About this exercise: Give back each line below verbatim.

(Records from a collection)
**********

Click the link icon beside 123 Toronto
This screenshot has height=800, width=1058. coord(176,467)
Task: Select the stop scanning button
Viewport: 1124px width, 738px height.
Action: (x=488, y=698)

**********

Answer box:
Click the link icon beside 123 Toronto
This screenshot has height=800, width=1058. coord(176,467)
Task: Select the stop scanning button
Viewport: 1124px width, 738px height.
Action: (x=488, y=698)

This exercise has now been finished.